# EXTRACTED DATA:
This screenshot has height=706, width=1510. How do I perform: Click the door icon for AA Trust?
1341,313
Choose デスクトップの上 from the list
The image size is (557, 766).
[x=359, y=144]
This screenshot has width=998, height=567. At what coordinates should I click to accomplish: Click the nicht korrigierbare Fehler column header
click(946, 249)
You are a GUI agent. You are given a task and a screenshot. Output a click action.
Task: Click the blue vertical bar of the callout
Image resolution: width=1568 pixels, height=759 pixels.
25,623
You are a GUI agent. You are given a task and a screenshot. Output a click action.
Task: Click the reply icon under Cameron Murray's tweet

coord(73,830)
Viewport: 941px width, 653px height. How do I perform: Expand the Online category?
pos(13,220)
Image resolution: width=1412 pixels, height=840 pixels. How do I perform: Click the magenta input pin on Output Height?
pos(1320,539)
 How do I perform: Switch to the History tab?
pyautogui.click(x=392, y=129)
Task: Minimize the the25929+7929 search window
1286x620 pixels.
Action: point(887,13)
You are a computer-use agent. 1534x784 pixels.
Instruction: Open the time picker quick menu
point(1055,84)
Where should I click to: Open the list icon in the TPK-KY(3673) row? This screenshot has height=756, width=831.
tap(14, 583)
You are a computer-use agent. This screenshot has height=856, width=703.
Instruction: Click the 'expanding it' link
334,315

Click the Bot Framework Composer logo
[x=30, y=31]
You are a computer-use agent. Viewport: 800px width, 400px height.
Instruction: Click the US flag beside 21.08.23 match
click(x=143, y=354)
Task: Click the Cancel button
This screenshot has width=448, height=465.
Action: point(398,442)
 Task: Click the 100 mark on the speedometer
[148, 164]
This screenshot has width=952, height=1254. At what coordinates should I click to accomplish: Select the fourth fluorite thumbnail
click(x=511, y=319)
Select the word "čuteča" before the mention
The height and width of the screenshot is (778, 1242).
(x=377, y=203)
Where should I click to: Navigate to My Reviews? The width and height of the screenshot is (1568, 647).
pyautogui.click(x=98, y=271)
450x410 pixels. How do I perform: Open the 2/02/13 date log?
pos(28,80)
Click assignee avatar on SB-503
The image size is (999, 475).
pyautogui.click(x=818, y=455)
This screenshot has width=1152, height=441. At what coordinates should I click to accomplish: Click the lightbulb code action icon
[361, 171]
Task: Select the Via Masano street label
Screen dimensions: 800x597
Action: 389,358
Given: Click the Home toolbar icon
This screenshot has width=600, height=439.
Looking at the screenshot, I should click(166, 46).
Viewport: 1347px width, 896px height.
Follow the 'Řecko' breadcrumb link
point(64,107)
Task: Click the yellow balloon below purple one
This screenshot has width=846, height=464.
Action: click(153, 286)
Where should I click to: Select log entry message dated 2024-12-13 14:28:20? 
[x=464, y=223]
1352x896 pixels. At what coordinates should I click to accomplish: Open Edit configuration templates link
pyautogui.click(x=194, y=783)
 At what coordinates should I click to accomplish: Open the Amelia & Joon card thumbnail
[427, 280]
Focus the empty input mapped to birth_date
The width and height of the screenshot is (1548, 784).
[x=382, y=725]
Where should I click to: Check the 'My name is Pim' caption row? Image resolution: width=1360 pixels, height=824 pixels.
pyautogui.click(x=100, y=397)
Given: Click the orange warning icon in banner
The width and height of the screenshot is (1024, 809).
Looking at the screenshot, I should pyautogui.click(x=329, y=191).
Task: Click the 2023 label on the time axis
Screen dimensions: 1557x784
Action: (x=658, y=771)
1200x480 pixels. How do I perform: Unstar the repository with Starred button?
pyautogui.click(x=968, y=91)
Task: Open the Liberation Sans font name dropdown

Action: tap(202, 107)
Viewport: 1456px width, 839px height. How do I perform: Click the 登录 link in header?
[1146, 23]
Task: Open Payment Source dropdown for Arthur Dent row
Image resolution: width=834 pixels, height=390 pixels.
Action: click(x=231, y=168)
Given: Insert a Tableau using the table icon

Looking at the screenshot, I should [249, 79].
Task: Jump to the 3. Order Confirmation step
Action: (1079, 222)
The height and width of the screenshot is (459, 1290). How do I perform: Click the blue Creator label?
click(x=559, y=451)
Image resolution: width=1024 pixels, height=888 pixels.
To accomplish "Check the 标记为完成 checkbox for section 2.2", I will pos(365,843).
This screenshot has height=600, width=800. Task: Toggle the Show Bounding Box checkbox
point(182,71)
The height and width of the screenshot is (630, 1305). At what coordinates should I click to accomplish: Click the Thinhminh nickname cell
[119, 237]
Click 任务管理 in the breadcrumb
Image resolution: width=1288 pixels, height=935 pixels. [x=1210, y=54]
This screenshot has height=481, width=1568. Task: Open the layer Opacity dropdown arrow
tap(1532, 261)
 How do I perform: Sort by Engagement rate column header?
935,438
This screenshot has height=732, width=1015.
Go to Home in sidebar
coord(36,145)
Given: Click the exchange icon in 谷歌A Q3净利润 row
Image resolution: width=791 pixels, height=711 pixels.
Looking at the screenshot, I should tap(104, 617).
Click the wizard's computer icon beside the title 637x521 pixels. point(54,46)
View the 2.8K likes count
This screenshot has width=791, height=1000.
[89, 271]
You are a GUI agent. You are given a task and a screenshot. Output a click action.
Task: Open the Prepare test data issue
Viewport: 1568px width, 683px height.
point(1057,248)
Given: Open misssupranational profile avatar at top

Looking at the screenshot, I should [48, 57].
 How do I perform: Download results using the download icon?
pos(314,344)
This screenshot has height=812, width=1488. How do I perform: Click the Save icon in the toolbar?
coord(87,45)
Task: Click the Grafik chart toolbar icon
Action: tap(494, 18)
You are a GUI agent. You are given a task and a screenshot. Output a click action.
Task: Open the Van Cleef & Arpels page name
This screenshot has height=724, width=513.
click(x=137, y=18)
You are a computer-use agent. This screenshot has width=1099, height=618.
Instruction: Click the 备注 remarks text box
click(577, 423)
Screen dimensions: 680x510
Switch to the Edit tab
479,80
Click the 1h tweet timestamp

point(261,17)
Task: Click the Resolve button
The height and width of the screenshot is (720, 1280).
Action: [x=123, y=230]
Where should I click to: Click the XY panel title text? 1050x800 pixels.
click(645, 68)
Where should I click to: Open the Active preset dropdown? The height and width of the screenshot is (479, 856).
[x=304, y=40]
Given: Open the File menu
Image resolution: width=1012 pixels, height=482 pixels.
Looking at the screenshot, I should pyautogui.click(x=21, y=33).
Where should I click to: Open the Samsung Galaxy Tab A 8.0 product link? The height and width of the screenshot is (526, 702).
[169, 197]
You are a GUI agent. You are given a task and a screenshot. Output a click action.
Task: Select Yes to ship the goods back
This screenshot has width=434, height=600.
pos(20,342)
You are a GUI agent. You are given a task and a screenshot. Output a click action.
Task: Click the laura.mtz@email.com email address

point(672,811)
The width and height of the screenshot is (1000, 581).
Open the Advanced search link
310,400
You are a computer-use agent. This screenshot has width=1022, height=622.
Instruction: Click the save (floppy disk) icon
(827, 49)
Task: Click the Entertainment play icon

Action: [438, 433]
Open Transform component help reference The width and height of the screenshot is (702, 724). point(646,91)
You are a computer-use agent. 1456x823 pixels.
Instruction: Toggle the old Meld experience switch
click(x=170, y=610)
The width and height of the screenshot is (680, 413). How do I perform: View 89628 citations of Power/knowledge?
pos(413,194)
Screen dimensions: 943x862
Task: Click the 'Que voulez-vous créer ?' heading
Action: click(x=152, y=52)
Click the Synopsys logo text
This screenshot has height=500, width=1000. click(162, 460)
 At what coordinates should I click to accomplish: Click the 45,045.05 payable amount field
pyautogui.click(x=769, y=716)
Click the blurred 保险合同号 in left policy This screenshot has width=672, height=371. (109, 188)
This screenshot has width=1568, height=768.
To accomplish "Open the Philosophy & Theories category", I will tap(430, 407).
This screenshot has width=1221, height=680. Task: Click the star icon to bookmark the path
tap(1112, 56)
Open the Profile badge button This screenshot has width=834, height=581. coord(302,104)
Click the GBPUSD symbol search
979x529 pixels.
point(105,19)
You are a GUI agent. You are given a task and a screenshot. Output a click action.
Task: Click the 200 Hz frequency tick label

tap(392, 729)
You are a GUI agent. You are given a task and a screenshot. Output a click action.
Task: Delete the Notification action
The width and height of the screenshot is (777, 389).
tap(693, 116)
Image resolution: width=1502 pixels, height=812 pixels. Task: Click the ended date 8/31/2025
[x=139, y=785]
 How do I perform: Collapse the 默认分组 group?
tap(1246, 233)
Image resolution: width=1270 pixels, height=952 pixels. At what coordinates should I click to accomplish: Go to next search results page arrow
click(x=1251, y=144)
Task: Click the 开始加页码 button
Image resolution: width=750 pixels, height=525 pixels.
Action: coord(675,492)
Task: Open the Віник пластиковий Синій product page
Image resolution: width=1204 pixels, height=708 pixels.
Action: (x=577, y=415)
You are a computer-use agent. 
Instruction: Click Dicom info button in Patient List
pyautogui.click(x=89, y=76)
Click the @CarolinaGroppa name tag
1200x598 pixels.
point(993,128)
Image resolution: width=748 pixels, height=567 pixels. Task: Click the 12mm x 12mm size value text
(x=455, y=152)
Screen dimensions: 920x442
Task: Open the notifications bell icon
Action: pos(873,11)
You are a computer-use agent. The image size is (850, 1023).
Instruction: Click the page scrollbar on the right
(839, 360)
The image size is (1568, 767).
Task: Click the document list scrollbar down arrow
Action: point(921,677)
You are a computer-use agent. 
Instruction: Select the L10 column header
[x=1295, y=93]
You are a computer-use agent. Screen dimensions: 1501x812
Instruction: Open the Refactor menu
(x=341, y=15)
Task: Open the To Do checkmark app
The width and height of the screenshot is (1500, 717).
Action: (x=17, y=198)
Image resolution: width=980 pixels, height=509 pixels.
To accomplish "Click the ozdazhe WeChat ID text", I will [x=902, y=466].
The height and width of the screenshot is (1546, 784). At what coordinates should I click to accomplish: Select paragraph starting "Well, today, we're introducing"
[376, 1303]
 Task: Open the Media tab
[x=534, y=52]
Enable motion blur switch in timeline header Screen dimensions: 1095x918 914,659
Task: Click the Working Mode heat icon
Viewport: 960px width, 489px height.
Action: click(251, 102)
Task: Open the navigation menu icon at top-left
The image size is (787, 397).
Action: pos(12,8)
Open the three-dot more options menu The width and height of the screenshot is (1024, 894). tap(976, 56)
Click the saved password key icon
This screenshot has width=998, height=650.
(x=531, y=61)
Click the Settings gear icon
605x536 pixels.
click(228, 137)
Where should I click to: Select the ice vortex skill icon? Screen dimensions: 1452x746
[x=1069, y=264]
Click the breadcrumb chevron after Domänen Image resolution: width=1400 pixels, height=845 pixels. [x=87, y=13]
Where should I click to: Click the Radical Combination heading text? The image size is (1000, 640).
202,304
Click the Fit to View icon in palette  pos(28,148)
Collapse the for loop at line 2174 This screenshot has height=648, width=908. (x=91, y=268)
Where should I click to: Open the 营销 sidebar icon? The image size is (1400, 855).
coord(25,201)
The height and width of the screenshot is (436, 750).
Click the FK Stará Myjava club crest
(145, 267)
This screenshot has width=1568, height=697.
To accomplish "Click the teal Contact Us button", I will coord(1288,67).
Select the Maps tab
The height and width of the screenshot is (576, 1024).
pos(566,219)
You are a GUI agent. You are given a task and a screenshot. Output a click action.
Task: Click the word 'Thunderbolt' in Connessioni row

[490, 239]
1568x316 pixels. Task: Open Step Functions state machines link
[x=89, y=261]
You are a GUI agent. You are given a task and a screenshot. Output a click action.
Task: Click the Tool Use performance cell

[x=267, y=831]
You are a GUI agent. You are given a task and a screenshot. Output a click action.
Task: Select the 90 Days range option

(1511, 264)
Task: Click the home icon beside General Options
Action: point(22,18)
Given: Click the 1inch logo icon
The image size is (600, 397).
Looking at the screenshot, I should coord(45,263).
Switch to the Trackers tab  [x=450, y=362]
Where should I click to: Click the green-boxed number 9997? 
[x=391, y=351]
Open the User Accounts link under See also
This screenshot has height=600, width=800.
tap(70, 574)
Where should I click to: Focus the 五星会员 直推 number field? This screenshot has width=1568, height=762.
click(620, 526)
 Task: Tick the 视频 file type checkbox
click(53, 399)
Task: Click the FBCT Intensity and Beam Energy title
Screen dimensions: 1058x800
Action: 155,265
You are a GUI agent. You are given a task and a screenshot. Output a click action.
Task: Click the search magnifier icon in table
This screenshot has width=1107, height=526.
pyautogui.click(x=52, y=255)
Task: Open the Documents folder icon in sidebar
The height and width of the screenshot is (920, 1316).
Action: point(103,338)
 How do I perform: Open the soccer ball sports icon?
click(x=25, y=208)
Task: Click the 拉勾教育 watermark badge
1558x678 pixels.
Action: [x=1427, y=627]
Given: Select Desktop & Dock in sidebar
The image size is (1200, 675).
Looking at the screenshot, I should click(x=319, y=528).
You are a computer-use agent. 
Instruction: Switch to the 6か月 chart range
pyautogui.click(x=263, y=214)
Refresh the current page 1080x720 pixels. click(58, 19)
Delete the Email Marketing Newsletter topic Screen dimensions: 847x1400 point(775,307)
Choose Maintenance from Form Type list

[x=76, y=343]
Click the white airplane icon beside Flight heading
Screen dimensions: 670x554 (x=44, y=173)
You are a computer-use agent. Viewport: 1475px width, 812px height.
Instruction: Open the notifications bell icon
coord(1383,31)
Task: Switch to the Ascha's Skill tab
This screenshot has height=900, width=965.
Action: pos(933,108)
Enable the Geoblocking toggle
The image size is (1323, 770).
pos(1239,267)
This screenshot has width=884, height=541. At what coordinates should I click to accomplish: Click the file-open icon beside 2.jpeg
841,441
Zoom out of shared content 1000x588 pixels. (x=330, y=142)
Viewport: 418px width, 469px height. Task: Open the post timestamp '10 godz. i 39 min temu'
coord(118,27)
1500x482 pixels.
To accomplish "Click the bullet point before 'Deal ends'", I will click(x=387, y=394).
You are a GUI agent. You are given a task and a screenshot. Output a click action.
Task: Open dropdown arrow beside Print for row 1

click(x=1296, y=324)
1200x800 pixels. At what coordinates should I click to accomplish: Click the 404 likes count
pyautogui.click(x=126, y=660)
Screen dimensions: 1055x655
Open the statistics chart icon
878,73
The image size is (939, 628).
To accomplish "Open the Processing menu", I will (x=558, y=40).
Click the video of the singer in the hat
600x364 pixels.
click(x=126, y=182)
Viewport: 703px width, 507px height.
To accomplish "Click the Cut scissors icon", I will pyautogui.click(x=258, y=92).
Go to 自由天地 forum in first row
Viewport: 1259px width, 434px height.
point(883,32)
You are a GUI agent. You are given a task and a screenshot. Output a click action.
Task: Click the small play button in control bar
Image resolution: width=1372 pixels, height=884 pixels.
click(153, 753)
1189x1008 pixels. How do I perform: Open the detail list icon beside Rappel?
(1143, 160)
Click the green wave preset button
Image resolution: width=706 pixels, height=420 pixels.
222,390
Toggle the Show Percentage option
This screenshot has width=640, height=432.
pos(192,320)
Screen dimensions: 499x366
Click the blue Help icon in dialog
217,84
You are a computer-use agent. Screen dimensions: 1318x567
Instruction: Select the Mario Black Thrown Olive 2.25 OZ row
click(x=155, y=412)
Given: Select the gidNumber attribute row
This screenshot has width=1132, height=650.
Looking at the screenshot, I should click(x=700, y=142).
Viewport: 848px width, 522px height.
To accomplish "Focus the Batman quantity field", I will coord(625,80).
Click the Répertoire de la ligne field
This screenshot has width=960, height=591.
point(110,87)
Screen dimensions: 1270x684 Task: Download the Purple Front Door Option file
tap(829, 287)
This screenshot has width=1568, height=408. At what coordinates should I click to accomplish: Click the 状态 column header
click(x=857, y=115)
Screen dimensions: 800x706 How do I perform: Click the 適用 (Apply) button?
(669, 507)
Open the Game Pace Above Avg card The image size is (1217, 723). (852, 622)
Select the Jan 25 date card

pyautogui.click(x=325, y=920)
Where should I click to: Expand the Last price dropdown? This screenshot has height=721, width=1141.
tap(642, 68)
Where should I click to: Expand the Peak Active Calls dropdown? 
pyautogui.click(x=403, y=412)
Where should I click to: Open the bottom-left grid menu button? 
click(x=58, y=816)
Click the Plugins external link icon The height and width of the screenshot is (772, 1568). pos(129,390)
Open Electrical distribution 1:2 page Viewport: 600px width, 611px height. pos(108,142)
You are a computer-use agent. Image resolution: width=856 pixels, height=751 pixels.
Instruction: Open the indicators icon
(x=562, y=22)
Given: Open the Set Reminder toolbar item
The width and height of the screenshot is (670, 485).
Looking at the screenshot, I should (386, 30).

# INSTRUCTIONS TO FOLLOW:
Working from the data above, extract solely the lines from the one containing "The image size is (1200, 675)." through the one containing "Refresh the current", exactly as they appear, both included.

# PROBLEM SOLUTION:
The image size is (1200, 675).
Looking at the screenshot, I should click(x=319, y=528).
You are a computer-use agent. 
Instruction: Switch to the 6か月 chart range
pyautogui.click(x=263, y=214)
Refresh the current page 1080x720 pixels. click(58, 19)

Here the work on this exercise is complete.